Items from a dataset
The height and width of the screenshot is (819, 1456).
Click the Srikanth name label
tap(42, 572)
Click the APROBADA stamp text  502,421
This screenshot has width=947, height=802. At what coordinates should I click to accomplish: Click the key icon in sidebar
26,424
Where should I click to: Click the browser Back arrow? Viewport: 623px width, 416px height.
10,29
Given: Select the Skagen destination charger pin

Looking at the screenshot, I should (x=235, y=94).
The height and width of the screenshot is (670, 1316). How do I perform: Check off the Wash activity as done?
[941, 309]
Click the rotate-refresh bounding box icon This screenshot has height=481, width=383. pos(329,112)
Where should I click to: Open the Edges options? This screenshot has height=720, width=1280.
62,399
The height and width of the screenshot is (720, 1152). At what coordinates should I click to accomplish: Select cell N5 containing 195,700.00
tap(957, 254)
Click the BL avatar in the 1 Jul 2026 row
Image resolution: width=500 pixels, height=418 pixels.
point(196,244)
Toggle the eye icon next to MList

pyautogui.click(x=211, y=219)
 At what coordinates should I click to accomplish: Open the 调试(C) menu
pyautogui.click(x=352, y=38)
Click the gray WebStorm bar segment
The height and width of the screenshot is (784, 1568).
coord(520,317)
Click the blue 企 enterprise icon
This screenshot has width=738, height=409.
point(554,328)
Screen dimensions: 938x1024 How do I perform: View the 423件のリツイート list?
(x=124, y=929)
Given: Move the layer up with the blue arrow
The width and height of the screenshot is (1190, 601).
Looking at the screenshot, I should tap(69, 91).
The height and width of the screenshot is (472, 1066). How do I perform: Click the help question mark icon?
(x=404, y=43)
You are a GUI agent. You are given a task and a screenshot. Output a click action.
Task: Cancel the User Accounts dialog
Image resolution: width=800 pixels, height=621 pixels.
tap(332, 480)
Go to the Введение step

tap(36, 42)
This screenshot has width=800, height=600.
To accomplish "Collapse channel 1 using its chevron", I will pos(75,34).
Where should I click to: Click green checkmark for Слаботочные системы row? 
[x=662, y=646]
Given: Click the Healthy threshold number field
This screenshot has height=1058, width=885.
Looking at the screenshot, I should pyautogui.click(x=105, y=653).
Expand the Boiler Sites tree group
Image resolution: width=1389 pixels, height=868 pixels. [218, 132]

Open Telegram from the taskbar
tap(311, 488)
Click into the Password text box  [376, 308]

## Task objective
Go through the data above and transcribe every entry exactly.

## Written solution
The height and width of the screenshot is (819, 1456).
Click the Srikanth name label
tap(42, 572)
Click the APROBADA stamp text  502,421
This screenshot has width=947, height=802. At what coordinates should I click to accomplish: Click the key icon in sidebar
26,424
Where should I click to: Click the browser Back arrow? Viewport: 623px width, 416px height.
10,29
Given: Select the Skagen destination charger pin

Looking at the screenshot, I should (x=235, y=94).
The height and width of the screenshot is (670, 1316). How do I perform: Check off the Wash activity as done?
[941, 309]
Click the rotate-refresh bounding box icon This screenshot has height=481, width=383. pos(329,112)
Where should I click to: Open the Edges options? This screenshot has height=720, width=1280.
62,399
The height and width of the screenshot is (720, 1152). At what coordinates should I click to accomplish: Select cell N5 containing 195,700.00
tap(957, 254)
Click the BL avatar in the 1 Jul 2026 row
Image resolution: width=500 pixels, height=418 pixels.
point(196,244)
Toggle the eye icon next to MList

pyautogui.click(x=211, y=219)
 At what coordinates should I click to accomplish: Open the 调试(C) menu
pyautogui.click(x=352, y=38)
Click the gray WebStorm bar segment
The height and width of the screenshot is (784, 1568).
coord(520,317)
Click the blue 企 enterprise icon
This screenshot has width=738, height=409.
point(554,328)
Screen dimensions: 938x1024 How do I perform: View the 423件のリツイート list?
(x=124, y=929)
Given: Move the layer up with the blue arrow
The width and height of the screenshot is (1190, 601).
Looking at the screenshot, I should tap(69, 91).
The height and width of the screenshot is (472, 1066). How do I perform: Click the help question mark icon?
(x=404, y=43)
You are a GUI agent. You are given a task and a screenshot. Output a click action.
Task: Cancel the User Accounts dialog
Image resolution: width=800 pixels, height=621 pixels.
tap(332, 480)
Go to the Введение step

tap(36, 42)
This screenshot has width=800, height=600.
To accomplish "Collapse channel 1 using its chevron", I will pos(75,34).
Where should I click to: Click green checkmark for Слаботочные системы row? 
[x=662, y=646]
Given: Click the Healthy threshold number field
This screenshot has height=1058, width=885.
Looking at the screenshot, I should pyautogui.click(x=105, y=653).
Expand the Boiler Sites tree group
Image resolution: width=1389 pixels, height=868 pixels. [218, 132]

Open Telegram from the taskbar
tap(311, 488)
Click into the Password text box  [376, 308]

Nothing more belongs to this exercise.